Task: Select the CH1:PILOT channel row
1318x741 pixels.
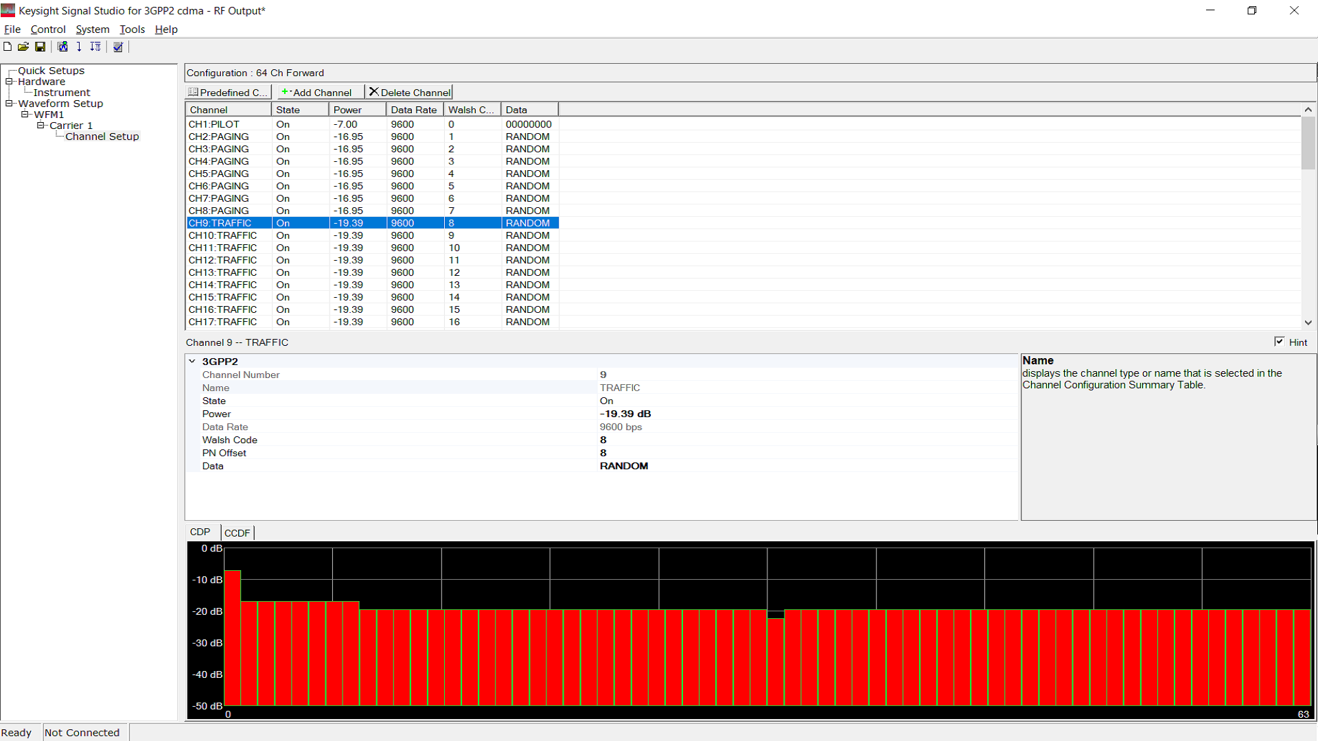Action: [214, 124]
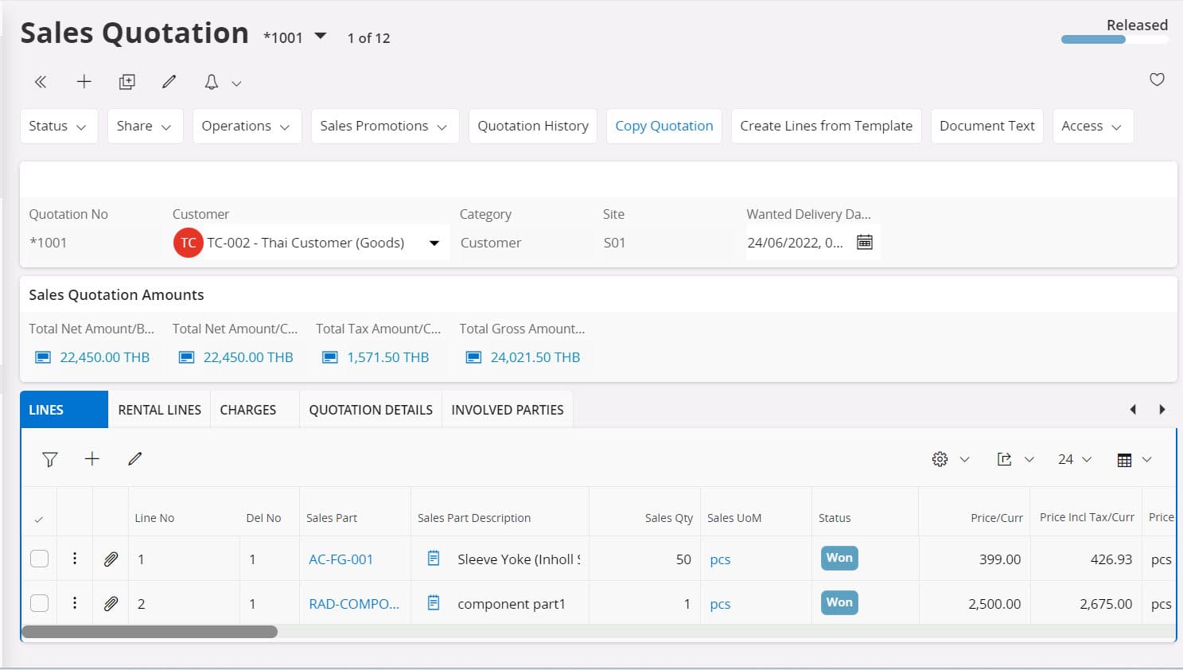Click the duplicate record icon

click(x=126, y=82)

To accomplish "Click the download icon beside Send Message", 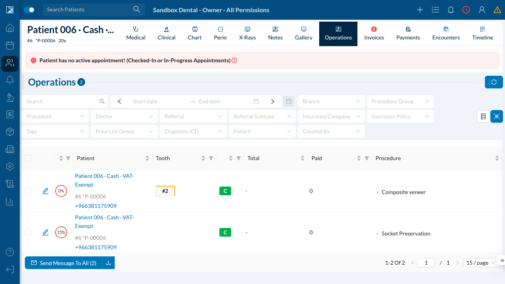I will pyautogui.click(x=108, y=263).
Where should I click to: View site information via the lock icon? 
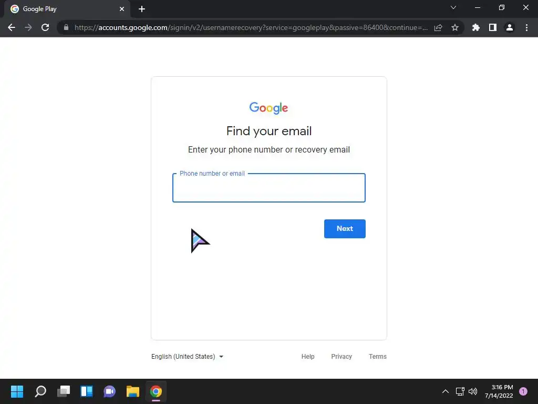click(x=66, y=27)

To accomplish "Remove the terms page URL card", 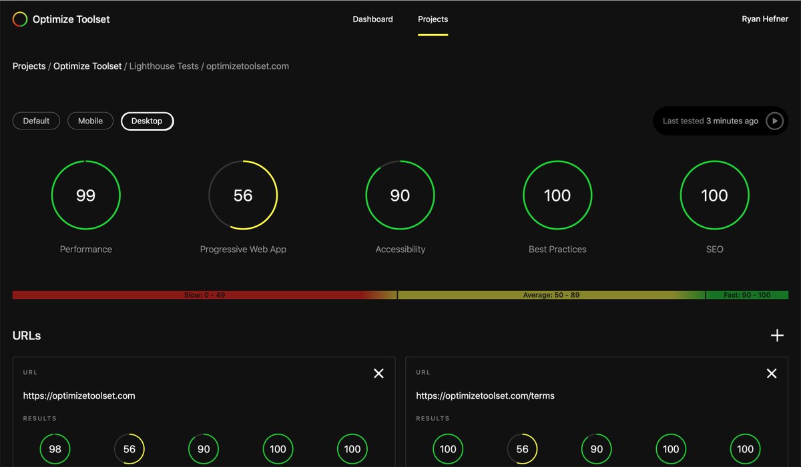I will pos(772,374).
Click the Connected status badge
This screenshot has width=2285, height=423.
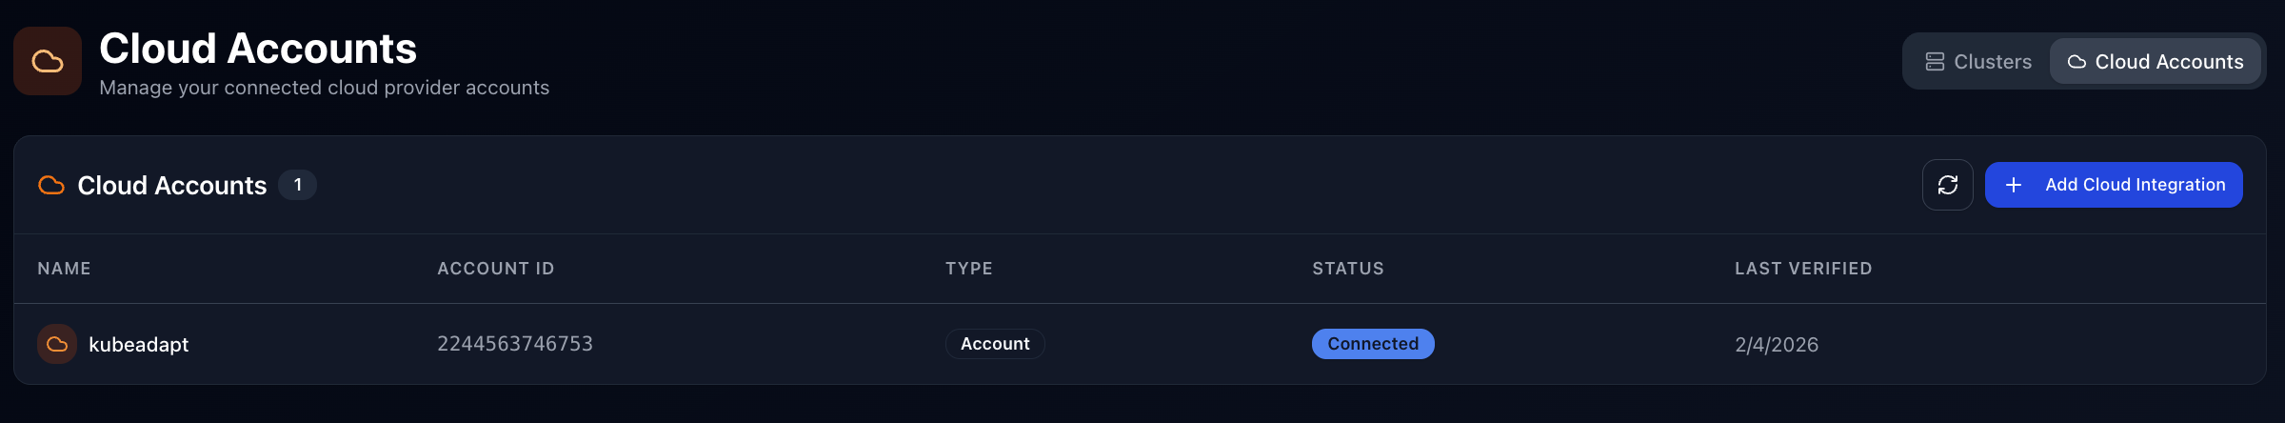coord(1372,344)
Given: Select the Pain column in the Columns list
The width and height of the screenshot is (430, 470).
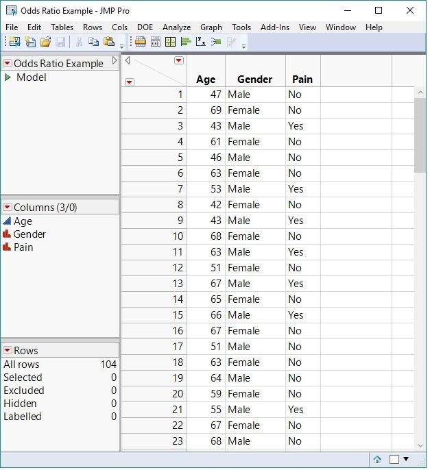Looking at the screenshot, I should pos(23,247).
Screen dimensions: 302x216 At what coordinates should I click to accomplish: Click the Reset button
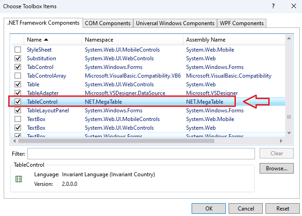coord(282,209)
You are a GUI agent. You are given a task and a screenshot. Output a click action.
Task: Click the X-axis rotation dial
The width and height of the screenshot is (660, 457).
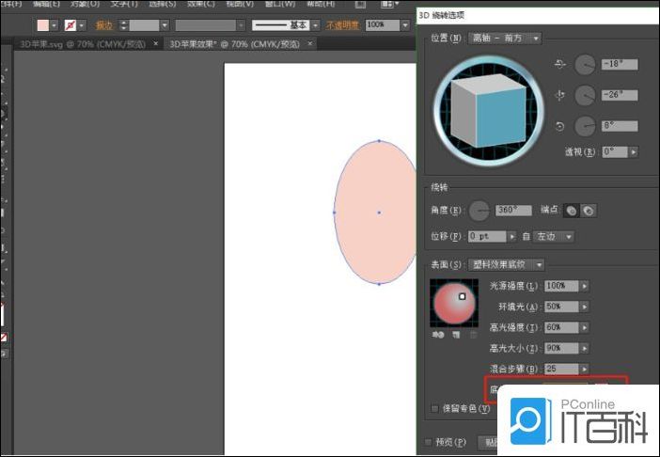pos(585,65)
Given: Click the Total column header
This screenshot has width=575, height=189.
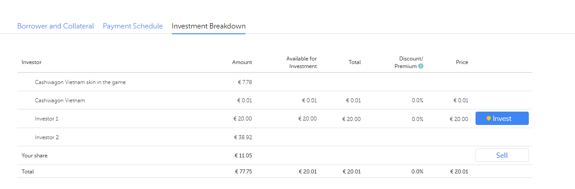Looking at the screenshot, I should click(354, 62).
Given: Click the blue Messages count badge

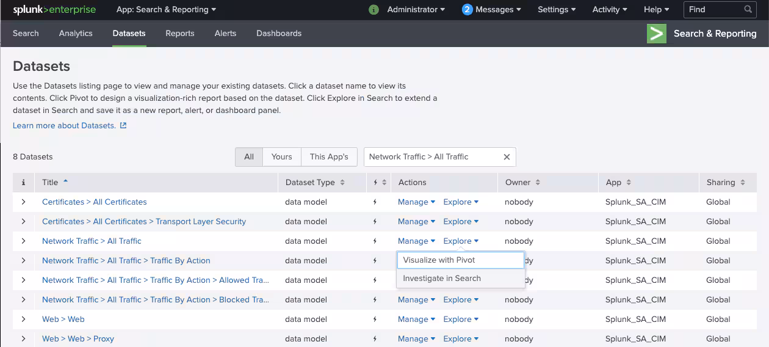Looking at the screenshot, I should click(x=468, y=10).
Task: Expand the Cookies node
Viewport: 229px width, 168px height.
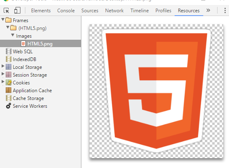Action: [x=3, y=82]
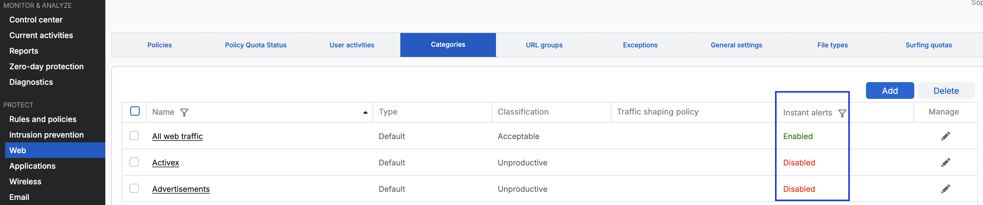Click the pencil edit icon for Activex
983x205 pixels.
pos(945,163)
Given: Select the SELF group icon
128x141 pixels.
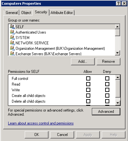Looking at the screenshot, I should [12, 27].
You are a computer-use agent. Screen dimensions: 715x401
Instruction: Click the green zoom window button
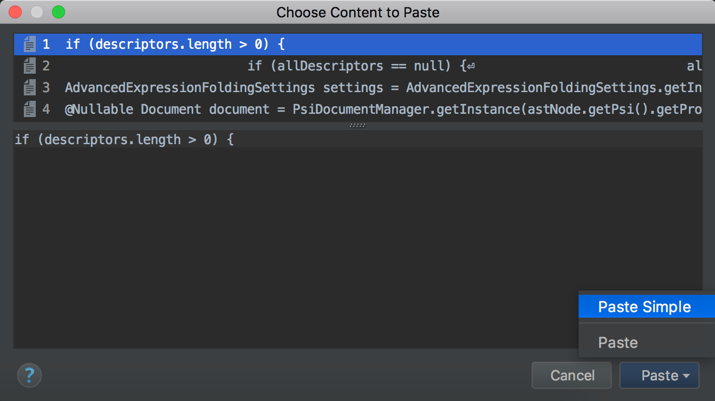(58, 12)
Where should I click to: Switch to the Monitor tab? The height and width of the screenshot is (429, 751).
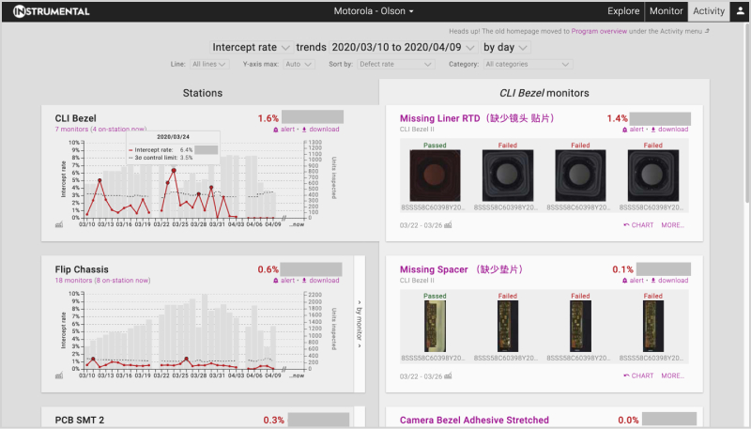tap(667, 11)
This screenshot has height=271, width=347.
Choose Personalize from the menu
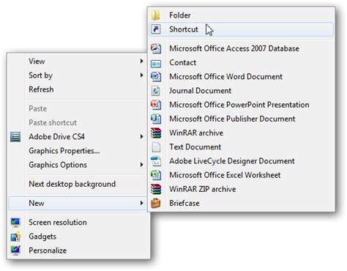48,250
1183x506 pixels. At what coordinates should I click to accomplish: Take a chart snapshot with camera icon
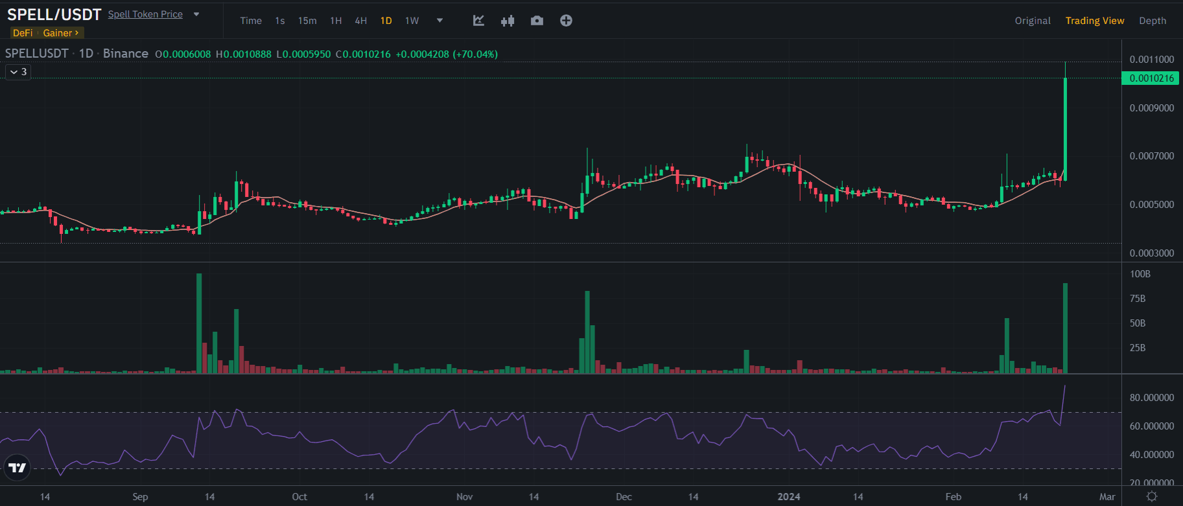pos(537,21)
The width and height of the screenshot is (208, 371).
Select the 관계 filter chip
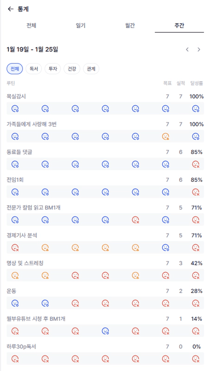[x=91, y=69]
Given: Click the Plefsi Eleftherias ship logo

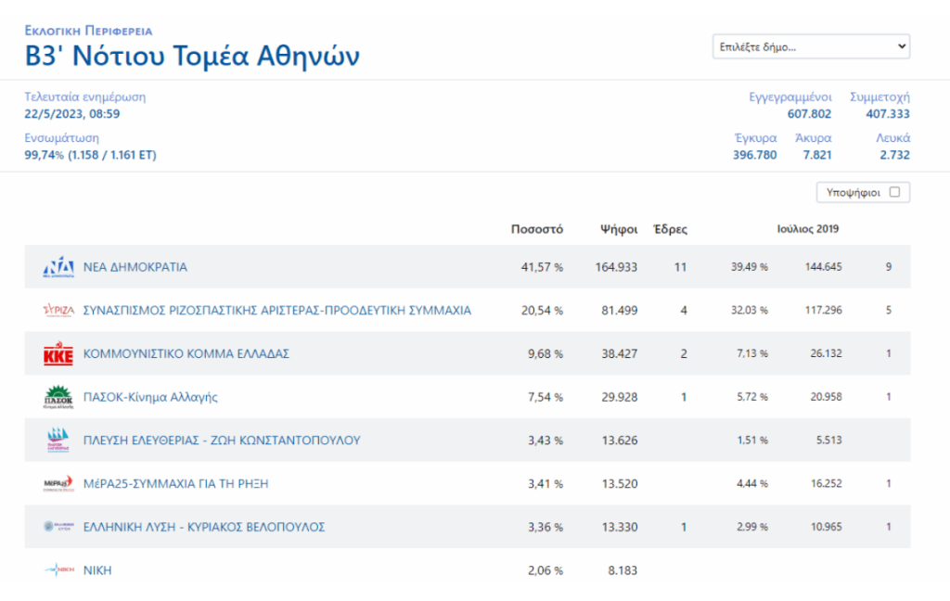Looking at the screenshot, I should coord(58,441).
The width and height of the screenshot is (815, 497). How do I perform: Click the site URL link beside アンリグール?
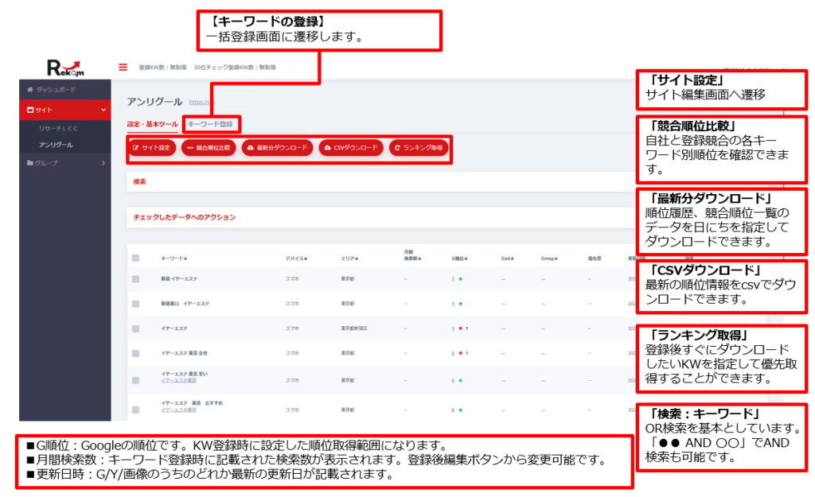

— YOUR TASK —
Reproduce the data verbatim, starting at the line that contains "1183x506 pixels. At" and ending at the end of the data, with both ends included. Leave the pictures out of your answer.

— ANSWER FOR THIS EXERCISE —
1183x506 pixels. At what coordinates should I click to accomplish: Take a chart snapshot with camera icon
pos(537,21)
The width and height of the screenshot is (208, 371).
Select the 관계 filter chip
[x=91, y=69]
Given: Click the Plefsi Eleftherias ship logo

Looking at the screenshot, I should coord(58,441).
The width and height of the screenshot is (815, 497). How do I perform: Click the site URL link beside アンリグール?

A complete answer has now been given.